IN NOME DEL POPOLO ITALIANO

LA CORTE SUPREMA DI CASSAZIONE

SEZIONE PRIMA CIVILE

Composta dagli Ill.mi Sigg.ri Magistrati:

Dott. GENOVESE Francesco Antonio – Presidente

Dott. TRICOMI Laura – Consigliere

Dott. IOFRIDA Giulia – Consigliere

Dott. CAIAZZO Rosaria – Consigliere

Dott. RUSSO Rita E. A. – rel. Consigliere

ha pronunciato la seguente:

ORDINANZA

sul ricorso iscritto al n. 12777/2022 R.G. proposto da:

(OMISSIS), elettivamente domiciliata in (OMISSIS), presso lo studio dell’avv. (OMISSIS) rappresentata e difesa dall’avv. (OMISSIS);

– ricorrente –

contro

(OMISSIS);

– intimato –

avverso SENTENZA di CORTE D’APPELLO di LECCE n. 1233/2021 depositata il 18/11/2021.

Udita la relazione svolta nella camera di consiglio del 15/11/2023 dal Consigliere RUSSO RITA E. A..

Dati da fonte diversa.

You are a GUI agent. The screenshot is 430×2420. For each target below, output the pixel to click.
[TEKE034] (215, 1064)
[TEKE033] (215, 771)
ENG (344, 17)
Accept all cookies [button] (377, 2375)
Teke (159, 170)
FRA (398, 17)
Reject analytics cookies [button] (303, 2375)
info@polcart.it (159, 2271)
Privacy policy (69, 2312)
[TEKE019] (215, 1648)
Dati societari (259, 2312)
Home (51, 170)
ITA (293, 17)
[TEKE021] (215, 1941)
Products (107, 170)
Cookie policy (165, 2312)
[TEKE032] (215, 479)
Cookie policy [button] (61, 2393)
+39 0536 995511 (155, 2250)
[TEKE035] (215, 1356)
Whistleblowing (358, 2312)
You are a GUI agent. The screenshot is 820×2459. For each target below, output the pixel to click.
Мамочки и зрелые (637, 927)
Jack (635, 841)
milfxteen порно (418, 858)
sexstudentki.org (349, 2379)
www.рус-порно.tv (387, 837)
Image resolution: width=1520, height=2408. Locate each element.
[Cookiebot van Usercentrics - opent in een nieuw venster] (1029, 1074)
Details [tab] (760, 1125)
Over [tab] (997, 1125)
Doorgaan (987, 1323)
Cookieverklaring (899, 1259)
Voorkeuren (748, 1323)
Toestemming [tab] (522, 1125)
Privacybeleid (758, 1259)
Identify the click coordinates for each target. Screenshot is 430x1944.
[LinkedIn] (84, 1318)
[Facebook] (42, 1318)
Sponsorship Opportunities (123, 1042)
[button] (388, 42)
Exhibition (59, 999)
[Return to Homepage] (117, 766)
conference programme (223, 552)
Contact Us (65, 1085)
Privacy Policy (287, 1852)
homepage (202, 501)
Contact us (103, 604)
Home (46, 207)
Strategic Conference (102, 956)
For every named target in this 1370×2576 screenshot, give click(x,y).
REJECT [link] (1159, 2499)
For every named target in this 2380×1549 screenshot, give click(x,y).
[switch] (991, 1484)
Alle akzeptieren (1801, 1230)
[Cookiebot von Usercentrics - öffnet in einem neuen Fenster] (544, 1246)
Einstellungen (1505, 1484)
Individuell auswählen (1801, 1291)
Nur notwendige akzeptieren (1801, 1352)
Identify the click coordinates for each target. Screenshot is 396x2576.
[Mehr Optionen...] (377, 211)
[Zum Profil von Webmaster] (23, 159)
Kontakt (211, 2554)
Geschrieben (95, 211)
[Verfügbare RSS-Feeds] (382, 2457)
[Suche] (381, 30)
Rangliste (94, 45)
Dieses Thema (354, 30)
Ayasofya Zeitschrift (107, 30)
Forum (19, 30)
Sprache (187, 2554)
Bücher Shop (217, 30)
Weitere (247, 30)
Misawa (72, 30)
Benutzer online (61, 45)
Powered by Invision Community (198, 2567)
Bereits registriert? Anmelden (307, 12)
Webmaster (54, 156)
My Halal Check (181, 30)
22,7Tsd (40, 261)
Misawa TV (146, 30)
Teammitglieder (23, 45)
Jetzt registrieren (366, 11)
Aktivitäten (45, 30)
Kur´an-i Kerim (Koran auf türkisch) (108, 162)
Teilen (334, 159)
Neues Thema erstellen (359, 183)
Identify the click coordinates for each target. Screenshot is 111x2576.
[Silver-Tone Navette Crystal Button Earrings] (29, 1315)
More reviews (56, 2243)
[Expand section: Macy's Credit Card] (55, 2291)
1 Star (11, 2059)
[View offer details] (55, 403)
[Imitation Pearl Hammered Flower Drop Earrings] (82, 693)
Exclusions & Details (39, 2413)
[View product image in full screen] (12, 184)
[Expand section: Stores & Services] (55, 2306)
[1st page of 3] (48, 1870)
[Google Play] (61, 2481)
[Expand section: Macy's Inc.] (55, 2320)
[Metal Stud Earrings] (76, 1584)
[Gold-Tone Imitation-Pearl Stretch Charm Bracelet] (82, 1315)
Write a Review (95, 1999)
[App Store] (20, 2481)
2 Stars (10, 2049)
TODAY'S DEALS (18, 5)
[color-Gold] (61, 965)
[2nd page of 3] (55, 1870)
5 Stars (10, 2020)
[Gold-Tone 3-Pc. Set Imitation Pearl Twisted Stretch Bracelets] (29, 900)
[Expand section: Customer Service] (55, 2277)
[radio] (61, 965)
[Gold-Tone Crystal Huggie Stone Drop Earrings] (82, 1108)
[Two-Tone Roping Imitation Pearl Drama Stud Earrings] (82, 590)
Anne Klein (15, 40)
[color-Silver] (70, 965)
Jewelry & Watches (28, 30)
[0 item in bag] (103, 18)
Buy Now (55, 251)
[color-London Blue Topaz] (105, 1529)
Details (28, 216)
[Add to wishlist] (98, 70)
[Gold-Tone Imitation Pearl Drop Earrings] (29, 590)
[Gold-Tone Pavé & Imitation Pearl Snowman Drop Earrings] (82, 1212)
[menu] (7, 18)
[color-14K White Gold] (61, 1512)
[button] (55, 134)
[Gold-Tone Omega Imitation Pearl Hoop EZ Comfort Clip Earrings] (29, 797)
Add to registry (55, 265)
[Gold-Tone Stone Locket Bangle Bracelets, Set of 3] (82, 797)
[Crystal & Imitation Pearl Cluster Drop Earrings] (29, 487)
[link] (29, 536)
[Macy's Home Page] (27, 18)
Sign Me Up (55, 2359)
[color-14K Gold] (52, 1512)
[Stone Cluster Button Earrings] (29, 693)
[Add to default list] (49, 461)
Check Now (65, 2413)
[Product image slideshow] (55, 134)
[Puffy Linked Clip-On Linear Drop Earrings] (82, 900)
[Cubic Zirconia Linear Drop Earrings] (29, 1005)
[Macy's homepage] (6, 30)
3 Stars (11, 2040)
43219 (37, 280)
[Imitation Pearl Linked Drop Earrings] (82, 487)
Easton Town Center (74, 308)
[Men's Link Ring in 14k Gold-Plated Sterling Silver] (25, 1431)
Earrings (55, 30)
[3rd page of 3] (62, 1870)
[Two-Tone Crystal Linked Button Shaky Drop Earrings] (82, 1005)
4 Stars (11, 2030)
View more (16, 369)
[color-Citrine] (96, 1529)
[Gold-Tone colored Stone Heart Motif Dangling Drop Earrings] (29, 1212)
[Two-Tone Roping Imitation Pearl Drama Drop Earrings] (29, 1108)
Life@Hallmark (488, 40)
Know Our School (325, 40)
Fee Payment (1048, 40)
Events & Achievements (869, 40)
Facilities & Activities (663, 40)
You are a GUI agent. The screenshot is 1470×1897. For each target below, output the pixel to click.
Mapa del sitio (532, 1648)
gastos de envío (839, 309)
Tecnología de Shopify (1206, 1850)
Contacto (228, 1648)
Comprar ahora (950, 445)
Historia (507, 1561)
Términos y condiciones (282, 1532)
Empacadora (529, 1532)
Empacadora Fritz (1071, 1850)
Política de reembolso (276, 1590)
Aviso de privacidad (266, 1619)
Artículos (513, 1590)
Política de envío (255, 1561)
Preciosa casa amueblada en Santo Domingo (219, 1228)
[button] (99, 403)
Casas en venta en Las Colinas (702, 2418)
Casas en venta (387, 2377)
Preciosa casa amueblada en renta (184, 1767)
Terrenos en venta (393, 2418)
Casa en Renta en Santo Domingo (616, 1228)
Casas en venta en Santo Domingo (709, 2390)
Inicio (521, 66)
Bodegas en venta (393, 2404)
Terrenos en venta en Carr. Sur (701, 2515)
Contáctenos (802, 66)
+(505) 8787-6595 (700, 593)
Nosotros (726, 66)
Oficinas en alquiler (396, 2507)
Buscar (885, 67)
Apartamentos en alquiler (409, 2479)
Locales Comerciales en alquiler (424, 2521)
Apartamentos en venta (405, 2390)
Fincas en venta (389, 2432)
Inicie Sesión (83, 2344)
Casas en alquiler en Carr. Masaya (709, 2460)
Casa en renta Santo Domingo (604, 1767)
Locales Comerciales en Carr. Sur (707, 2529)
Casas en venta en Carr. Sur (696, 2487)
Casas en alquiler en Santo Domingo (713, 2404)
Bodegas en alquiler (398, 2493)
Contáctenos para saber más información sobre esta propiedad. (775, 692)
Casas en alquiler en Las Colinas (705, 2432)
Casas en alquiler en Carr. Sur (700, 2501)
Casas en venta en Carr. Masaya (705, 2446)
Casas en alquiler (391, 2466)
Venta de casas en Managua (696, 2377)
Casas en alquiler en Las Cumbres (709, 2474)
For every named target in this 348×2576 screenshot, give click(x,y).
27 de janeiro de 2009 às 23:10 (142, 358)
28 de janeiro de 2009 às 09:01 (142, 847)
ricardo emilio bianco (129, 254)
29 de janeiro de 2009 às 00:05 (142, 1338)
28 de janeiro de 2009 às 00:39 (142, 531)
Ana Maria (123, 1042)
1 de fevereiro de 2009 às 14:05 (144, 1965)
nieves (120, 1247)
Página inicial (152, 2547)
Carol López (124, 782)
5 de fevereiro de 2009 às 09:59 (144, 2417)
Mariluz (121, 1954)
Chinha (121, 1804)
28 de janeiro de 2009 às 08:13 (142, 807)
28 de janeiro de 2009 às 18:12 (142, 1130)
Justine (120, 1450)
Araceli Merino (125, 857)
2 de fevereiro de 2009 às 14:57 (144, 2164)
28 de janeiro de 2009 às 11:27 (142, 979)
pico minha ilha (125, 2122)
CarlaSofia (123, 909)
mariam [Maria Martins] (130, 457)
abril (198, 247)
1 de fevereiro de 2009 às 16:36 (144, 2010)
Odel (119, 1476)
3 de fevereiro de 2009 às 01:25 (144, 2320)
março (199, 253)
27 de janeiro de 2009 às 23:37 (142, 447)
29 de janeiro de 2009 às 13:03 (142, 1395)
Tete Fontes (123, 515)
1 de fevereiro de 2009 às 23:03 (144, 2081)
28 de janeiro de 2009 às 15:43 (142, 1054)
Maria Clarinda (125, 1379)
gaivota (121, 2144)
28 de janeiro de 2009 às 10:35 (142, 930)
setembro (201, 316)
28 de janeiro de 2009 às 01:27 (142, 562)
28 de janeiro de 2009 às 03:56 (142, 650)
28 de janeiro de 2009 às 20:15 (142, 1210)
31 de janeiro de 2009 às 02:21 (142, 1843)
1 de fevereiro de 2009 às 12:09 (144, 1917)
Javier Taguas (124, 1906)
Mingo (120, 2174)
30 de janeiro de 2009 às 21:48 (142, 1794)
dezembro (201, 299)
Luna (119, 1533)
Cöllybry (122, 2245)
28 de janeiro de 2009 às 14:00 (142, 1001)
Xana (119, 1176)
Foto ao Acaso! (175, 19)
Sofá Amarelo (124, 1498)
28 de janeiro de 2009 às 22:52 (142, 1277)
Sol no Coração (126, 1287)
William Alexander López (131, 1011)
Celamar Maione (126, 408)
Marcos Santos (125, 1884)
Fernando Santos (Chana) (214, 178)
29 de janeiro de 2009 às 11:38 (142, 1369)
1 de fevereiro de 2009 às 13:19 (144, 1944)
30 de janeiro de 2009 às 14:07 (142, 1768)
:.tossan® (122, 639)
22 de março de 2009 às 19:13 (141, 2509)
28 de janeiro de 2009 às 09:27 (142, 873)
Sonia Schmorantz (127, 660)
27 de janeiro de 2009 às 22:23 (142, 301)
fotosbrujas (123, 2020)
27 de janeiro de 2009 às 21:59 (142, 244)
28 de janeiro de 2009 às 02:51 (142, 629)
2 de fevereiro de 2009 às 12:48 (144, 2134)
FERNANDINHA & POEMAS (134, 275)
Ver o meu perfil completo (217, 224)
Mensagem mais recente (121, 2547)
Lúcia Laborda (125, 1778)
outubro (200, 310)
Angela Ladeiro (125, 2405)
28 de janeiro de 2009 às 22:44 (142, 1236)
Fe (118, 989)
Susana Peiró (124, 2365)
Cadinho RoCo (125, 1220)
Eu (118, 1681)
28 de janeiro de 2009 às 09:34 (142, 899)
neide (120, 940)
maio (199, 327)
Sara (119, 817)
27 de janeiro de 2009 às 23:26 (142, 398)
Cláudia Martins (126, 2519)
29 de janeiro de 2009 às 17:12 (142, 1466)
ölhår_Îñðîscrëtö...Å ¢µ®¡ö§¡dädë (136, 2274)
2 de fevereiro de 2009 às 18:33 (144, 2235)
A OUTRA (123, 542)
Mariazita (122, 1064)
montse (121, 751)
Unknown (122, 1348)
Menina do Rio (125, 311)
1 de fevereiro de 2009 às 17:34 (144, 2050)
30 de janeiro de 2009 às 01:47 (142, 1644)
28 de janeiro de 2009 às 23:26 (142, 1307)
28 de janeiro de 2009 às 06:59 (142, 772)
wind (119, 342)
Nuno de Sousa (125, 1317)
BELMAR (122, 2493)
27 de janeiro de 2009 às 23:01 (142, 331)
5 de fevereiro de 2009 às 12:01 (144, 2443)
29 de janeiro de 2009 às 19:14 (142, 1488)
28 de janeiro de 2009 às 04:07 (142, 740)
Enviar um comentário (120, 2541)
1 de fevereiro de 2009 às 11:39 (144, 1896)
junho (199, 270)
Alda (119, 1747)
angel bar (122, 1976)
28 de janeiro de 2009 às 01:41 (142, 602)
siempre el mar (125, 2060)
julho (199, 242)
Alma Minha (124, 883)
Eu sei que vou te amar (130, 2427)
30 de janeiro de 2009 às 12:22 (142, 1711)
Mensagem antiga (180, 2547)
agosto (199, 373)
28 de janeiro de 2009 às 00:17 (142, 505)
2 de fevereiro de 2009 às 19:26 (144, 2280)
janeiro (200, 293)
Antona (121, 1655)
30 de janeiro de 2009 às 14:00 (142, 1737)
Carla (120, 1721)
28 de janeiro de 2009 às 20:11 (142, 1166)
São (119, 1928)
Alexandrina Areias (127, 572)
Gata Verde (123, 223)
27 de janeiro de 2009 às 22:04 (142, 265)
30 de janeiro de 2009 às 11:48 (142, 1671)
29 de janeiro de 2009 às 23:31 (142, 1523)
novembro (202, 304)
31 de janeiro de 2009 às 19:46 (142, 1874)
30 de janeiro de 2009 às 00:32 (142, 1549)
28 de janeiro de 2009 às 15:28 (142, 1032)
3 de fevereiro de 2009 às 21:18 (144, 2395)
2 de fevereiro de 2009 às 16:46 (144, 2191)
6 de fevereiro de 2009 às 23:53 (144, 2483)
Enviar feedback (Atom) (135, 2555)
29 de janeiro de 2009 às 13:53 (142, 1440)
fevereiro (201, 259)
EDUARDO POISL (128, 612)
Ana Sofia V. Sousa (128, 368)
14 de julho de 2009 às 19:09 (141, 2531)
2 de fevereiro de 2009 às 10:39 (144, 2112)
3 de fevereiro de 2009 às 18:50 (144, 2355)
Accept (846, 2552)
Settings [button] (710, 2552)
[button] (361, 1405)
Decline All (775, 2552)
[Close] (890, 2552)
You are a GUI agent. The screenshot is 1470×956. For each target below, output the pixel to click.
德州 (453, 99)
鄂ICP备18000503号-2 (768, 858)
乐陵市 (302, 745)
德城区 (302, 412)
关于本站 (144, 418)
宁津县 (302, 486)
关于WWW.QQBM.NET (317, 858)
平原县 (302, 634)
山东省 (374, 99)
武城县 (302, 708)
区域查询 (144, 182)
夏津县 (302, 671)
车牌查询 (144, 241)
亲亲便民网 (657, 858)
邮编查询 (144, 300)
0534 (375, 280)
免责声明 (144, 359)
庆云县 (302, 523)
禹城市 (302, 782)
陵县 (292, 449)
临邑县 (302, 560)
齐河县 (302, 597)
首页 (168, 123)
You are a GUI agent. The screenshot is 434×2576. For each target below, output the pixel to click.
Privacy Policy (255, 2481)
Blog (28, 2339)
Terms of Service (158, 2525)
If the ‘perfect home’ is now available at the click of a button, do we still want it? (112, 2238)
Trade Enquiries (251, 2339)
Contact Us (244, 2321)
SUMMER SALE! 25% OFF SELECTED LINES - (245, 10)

Assegno di mantenimento e cessazione per nuovo rapporto di fatto con nuovo partner

RILEVATO IN FATTO

CHE:

Il Tribunale di Lecce ha dichiarato, con sentenza non definitiva la separazione dei coniugi (OMISSIS)- (OMISSIS) e, rimessa la causa sul ruolo, ha ascoltato i testimoni; in esito all’istruttoria decideva definitivamente la causa, accogliendo la domanda di addebito della separazione al marito, ponendo a suo carico un assegno di mantenimento in favore della moglie e un contributo per la figlia.

Baldari ha impugnato la sentenza e la Corte d’appello di Lecce, pronunciata una sentenza non definitiva con la quale ha respinto l’appello nella parte riguardante l’addebito e il contributo al mantenimento della figlia, ha rimesso la causa sul ruolo per escutere un investigatore privato, incaricato dal marito di una indagine sulle frequentazioni della moglie.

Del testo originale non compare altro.